Riforma IRPEF, i nodi
Ora, il governo Draghi vorrebbe una riforma dell’IRPEF che tagli le tasse al ceto medio.
E poiché una simile soluzione manderebbe in frantumi il governo, non la riteniamo credibile. Resta la strada del ricorso al debito. Sarebbe un’opzione difficilmente percorribile già in uno stato poco indebitato, figuriamoci in un Paese con un rapporto debito/PIL al 160%. E realisticamente, voi ce li vedete i governi del Nord Europa a prestarci denaro o a inviarcelo a fondo perduto, mentre a Roma si ammassano debiti su debiti per tagliare le tasse? Dunque, anche questa soluzione non ci sembra possibile.
In teoria, qualcosa la si riuscirebbe a ricavare dal taglio delle cosiddette “tax expenditures”, la giungla delle centinaia di detrazioni/deduzioni fiscali, il cui costo annuo per lo stato ammonterebbe a qualche centinaia di miliardi di euro. Ma è più facile da dirsi che a farsi. E specie dopo un anno di bonus a pioggia, che hanno assuefatto i cittadini-contribuenti, convincendoli che ogni tipo di spesa debba essere almeno in parte caricata sullo stato. E, soprattutto, tagliare le detrazioni significherebbe eliminare quella miriade di incentivi all’acquisto di beni e servizi. Si pensi all’abbonamento in palestra, agli elettrodomestici o agli interessi sui mutui. Le varie categorie strillerebbero e, in molti casi, finirebbero per ottenere ragione.
Maggioranza senza linea comune
E allora, su quali presupposti sta nascendo la riforma dell’IRPEF? Su un malinteso propinato dallo stesso governo: dare a tanti senza togliere niente a nessuno. Probabile che il premier abbia in mente un qualche baratto con l’Unione Europea: un taglio delle tasse minimo, in cambio di qualche riforma strutturale.
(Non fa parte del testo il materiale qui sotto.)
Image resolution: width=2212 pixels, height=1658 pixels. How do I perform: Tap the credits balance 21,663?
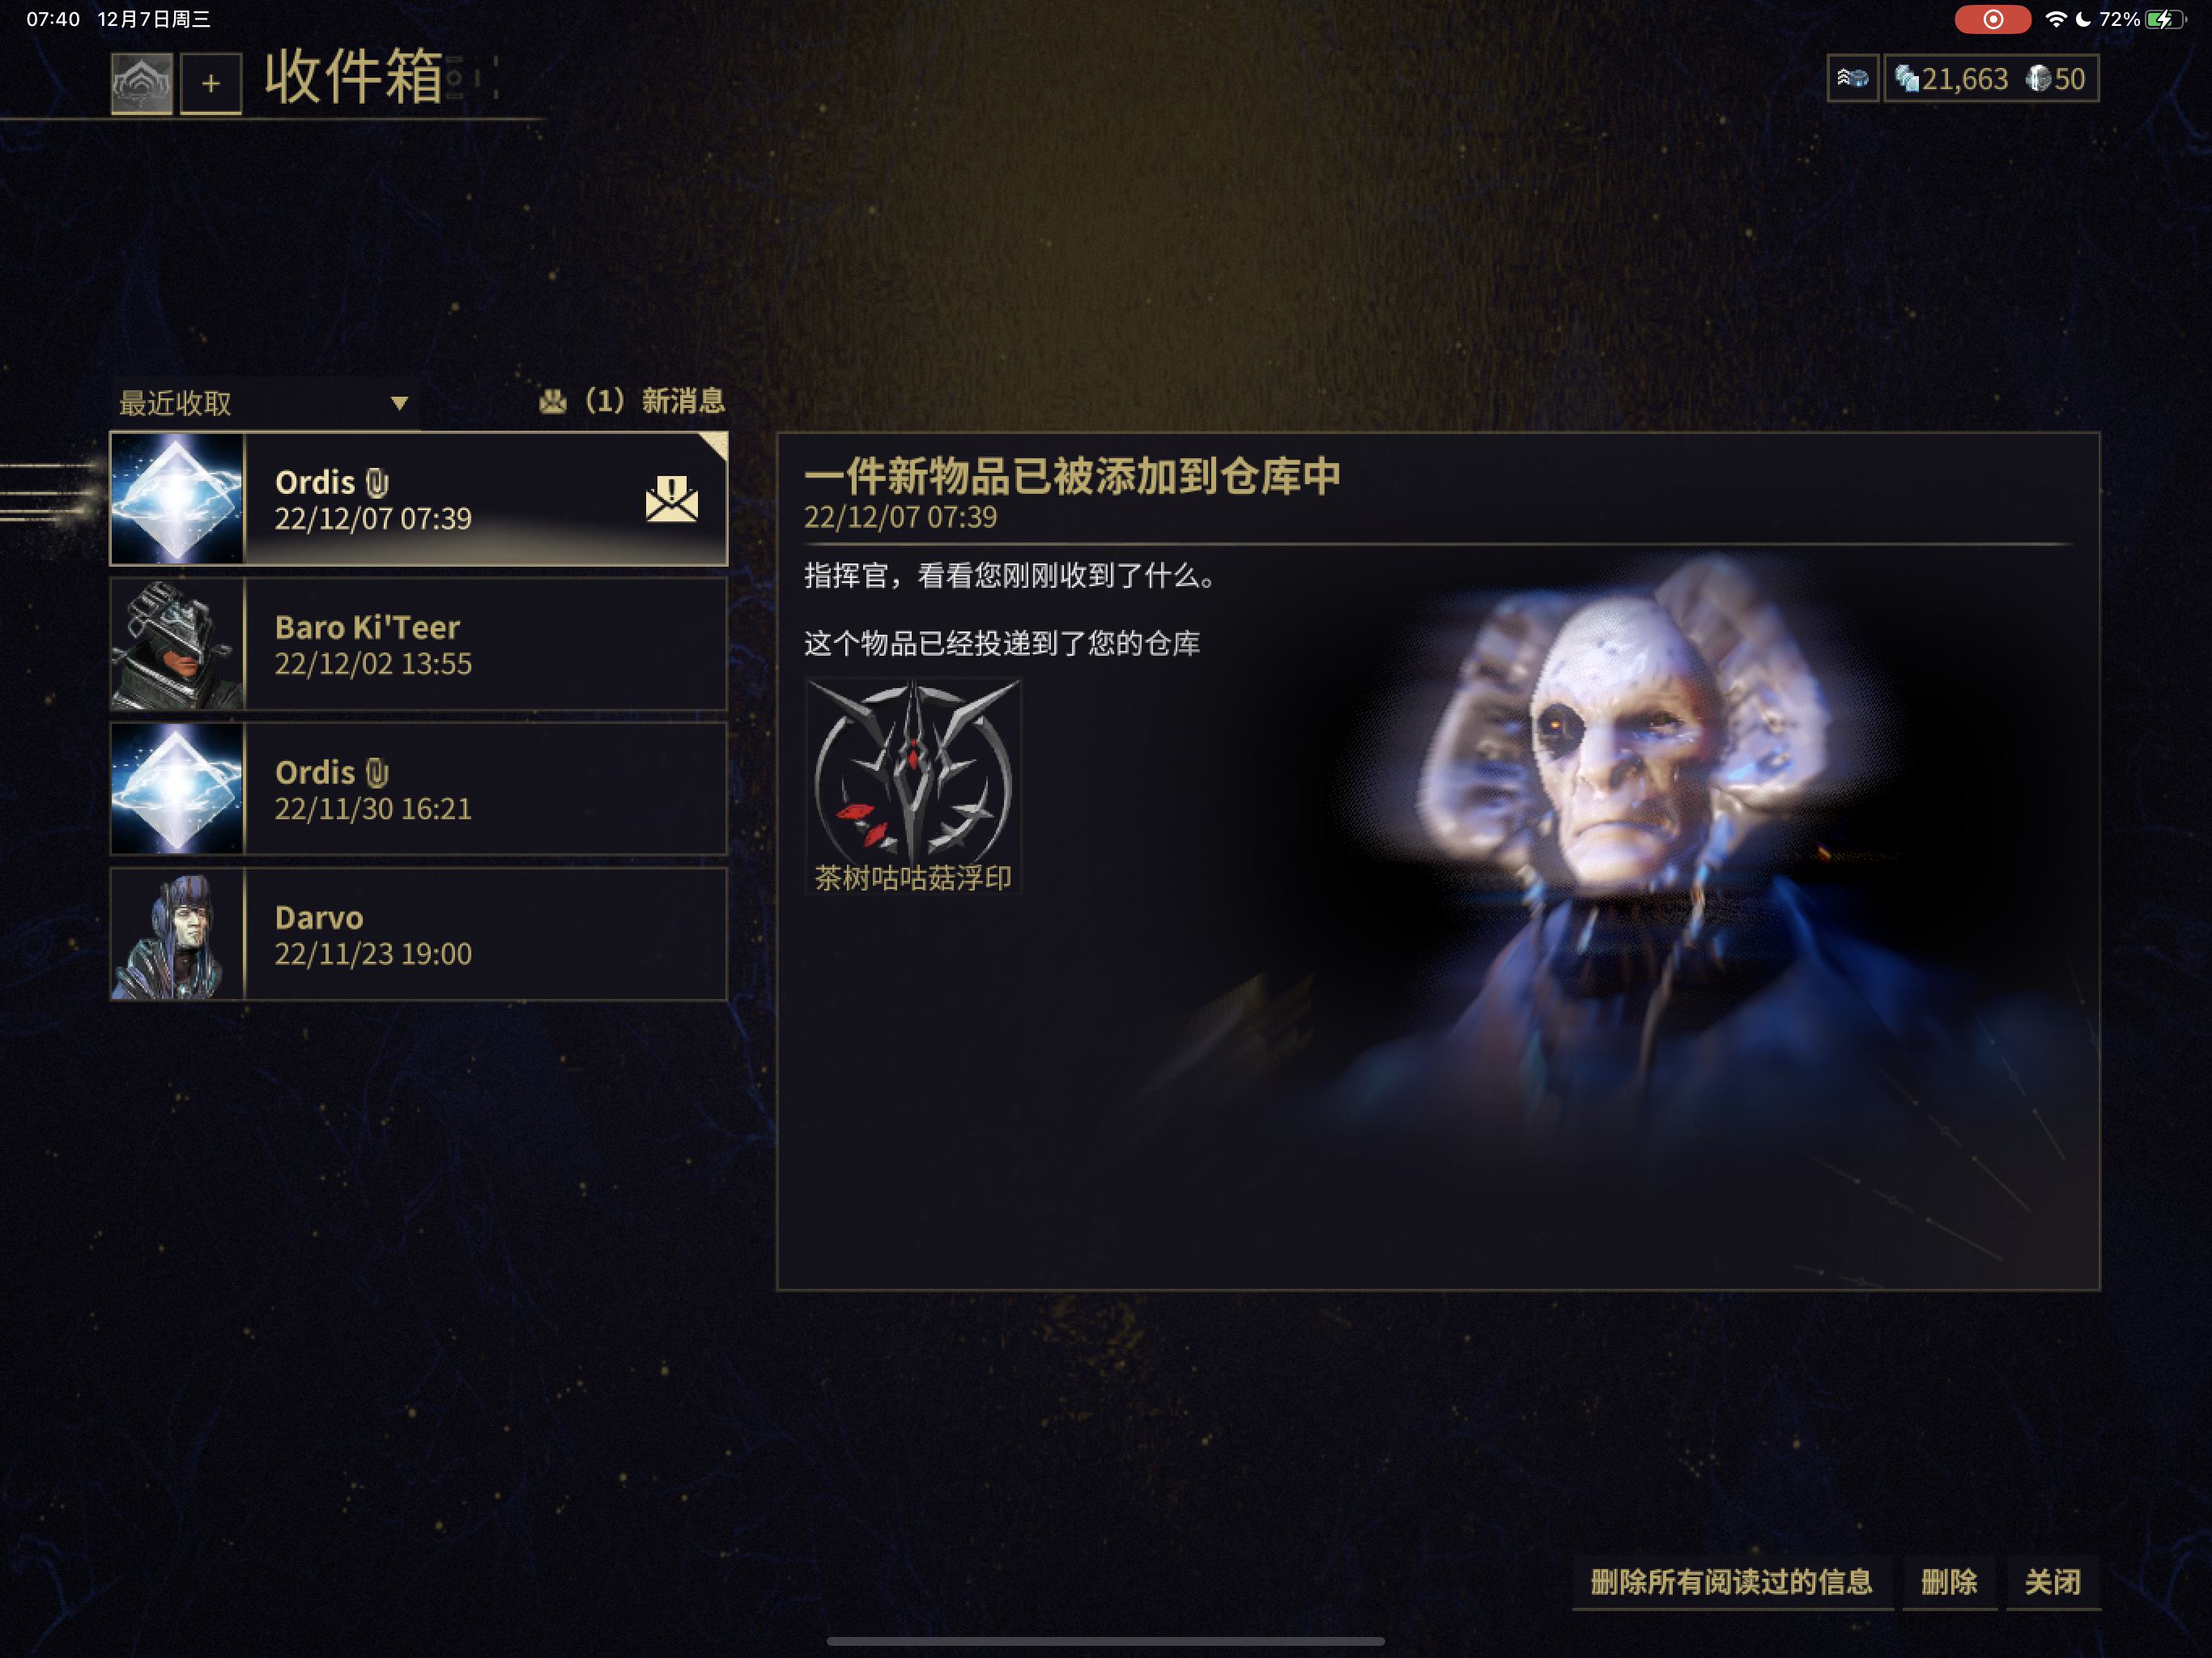[x=1951, y=79]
Ad esempio, il mancato rinnovo di quota 100 già libererebbe risorse per circa 5 miliardi all’anno. Se fosse rivisto anche il reddito di cittadinanza, che costa sui 10 miliardi all’anno, i risparmi per lo stato sarebbero ingenti. Tuttavia, il sussidio non sembra affatto destinato ad essere ridotto, anzi già spuntano proposte da PD e M5S per aumentarne la dotazione di 2 miliardi.
Alla fine della fiera, di questo passo la riforma IRPEF sarà perlopiù di facciata. I contribuenti con redditi medi pagheranno qualche manciata di euro in meno al mese grazie a qualche sforbiciata qua e là alla spesa pubblica, ma senza creare tensioni in alcun comparto della Pubblica Amministrazione. Del resto, il ministro della Funzione Pubblica, Renato Brunetta, intende assumere migliaia di giovani per svecchiare gli uffici e al contempo ha immaginato di mandare in pensione gli attuali dipendenti con 5 anni di anticipo e senza penalità. Insomma, nessuno ha intenzione di risparmiare, ma tutti promettono che faranno pagare meno tasse. Dopo la moltiplicazione dei pani e dei pesci di biblica memoria, restiamo in attesa di verificare di cosa siano capaci il premier-banchiere e la sua maggioranza raffazzonata.